Shabby and hungry, he sought a “job”
at anything, avoiding all acquaintances, for his pride
would not allow him to make this sort of an appeal
to them. Daily he looked among strangers for work.
He found none. It was a time of business and
industrial depression, and laborers were idle by thousands.
He envied the men working on the streets relaying the
pavements. They had at least a pittance, and something
to do to distract their minds.
Weeks and months went by. George
Henry now lived and slept in his little office, the
rent of which he had paid some months in advance before
the storms of poverty began to beat upon him.
Here, when not making spasmodic excursions in search
of work, he dreamed and brooded. He wondered
why men came into the feverish, uncertain life of great
cities, anyhow. He thought of the peace of the
country, where he was born; of the hollyhocks and
humming-birds, of the brightness and freedom from
care which was the lot of human beings there.
They had few luxuries or keen enjoyments, but as a
reward for labor the labor always at hand they
had at least a certainty of food and shelter.

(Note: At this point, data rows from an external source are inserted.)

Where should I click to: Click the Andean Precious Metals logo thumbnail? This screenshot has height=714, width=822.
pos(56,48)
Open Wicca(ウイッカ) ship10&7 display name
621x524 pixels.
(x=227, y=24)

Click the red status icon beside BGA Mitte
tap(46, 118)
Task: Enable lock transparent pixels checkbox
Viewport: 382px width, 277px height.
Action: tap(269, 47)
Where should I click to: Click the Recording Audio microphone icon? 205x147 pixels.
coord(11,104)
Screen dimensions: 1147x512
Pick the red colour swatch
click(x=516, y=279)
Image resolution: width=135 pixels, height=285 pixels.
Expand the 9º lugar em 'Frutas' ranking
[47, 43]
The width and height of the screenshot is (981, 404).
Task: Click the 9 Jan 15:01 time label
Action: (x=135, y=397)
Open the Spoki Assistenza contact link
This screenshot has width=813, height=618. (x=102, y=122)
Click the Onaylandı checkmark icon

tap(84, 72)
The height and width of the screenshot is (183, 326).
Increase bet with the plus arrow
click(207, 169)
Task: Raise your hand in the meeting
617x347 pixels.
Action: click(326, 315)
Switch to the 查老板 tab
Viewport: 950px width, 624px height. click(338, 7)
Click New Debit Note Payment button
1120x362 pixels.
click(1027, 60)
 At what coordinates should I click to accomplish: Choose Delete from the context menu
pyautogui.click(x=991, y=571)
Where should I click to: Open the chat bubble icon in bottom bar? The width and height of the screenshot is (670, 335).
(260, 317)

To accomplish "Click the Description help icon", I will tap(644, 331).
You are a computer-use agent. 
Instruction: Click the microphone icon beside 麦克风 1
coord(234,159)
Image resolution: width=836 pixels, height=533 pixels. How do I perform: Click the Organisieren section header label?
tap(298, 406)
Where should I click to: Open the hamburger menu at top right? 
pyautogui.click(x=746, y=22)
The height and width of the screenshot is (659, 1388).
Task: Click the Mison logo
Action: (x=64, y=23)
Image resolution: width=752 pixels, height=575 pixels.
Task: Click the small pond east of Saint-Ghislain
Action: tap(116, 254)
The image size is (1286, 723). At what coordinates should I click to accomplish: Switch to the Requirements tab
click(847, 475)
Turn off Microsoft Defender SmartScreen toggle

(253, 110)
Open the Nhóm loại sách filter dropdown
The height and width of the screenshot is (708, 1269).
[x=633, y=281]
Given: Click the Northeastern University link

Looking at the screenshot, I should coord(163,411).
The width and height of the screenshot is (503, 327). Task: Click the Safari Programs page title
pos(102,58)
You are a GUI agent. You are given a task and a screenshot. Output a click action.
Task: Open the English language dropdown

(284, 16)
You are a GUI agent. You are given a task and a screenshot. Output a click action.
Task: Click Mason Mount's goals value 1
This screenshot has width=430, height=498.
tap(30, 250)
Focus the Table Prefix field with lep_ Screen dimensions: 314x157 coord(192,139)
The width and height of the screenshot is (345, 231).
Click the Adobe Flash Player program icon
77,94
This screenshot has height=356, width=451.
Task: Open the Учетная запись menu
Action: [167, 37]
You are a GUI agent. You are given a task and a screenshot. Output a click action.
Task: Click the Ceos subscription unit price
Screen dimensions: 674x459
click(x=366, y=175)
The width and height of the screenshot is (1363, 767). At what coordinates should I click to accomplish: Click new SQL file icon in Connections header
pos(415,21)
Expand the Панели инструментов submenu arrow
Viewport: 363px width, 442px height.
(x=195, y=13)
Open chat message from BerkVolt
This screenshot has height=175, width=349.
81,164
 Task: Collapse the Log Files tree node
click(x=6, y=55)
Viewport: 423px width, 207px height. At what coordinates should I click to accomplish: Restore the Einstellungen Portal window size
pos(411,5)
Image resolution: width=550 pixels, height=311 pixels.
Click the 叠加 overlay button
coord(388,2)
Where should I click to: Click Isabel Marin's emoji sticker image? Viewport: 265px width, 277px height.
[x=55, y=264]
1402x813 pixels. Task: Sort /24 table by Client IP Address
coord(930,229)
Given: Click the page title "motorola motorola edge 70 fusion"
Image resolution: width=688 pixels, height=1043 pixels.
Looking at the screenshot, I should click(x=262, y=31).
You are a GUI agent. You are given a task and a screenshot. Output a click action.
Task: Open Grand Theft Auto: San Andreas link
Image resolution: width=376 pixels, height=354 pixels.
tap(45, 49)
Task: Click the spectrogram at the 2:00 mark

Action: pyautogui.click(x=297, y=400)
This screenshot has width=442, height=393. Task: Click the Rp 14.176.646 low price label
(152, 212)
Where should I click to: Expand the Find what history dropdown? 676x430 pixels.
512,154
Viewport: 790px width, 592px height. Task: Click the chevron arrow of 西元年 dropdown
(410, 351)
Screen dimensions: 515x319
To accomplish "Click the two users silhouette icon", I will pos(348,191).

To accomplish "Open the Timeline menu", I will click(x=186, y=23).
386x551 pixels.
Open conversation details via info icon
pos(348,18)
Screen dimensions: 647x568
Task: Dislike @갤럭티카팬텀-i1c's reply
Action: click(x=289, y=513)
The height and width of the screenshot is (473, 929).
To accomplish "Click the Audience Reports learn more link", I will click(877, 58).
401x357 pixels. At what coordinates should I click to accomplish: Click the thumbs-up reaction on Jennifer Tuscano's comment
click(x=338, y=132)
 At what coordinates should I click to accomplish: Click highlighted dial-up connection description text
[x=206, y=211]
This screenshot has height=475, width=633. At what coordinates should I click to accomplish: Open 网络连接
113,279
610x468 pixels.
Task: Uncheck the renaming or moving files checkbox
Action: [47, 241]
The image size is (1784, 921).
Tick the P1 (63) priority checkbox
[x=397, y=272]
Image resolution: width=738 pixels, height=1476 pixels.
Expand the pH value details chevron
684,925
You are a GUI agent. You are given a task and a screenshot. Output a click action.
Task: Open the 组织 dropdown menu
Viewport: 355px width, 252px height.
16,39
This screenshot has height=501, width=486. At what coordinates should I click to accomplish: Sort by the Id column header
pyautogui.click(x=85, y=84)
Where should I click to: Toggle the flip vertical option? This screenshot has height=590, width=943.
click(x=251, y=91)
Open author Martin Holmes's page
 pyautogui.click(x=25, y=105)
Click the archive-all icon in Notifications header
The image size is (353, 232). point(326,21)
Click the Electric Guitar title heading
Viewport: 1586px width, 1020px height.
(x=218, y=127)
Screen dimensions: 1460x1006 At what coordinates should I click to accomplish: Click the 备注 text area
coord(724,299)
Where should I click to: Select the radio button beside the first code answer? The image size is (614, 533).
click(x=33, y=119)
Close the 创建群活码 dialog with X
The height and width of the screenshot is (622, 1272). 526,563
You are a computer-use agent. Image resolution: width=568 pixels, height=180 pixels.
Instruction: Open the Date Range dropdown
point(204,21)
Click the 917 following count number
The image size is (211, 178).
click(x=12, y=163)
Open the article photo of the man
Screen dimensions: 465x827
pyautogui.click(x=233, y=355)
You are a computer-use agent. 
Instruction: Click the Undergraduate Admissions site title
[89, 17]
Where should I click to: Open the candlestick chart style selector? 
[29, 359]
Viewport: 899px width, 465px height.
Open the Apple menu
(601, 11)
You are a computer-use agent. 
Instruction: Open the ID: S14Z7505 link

There came upon him a great craving to get into the
world of nature and out of all that was cankering
about him, but with the longing came also the remembrance
that even in the blessed home of his youth there was
no place now for him.
One day, after what seemed ages of
this kind of life, a wild fancy took hold of George
Henry’s mind. Out of the wreckage of all
his unprofitable investments one thing remained to
him. He was still a landed proprietor, and he
laughed somewhat bitterly at the thought. He was
the owner of a large tract of gaunt poplar forest,
sixteen hundred acres, in a desolate region of Michigan,
his possessions stretching along the shores of the
lake. An uncle had bought the land for fifty cents
an acre, and had turned it over to George Henry in
settlement of a loan made in his nephew’s more
prosperous days. George Henry had paid the insignificant
taxes regularly, and as his troubles thickened had
tried to sell the vaguely valued property at any price,
but no one wanted it. This land, while it would
not bring him a meal, was his own at least, and he
reasoned that if he could get to it and build a little
cabin upon it, he could live after a fashion.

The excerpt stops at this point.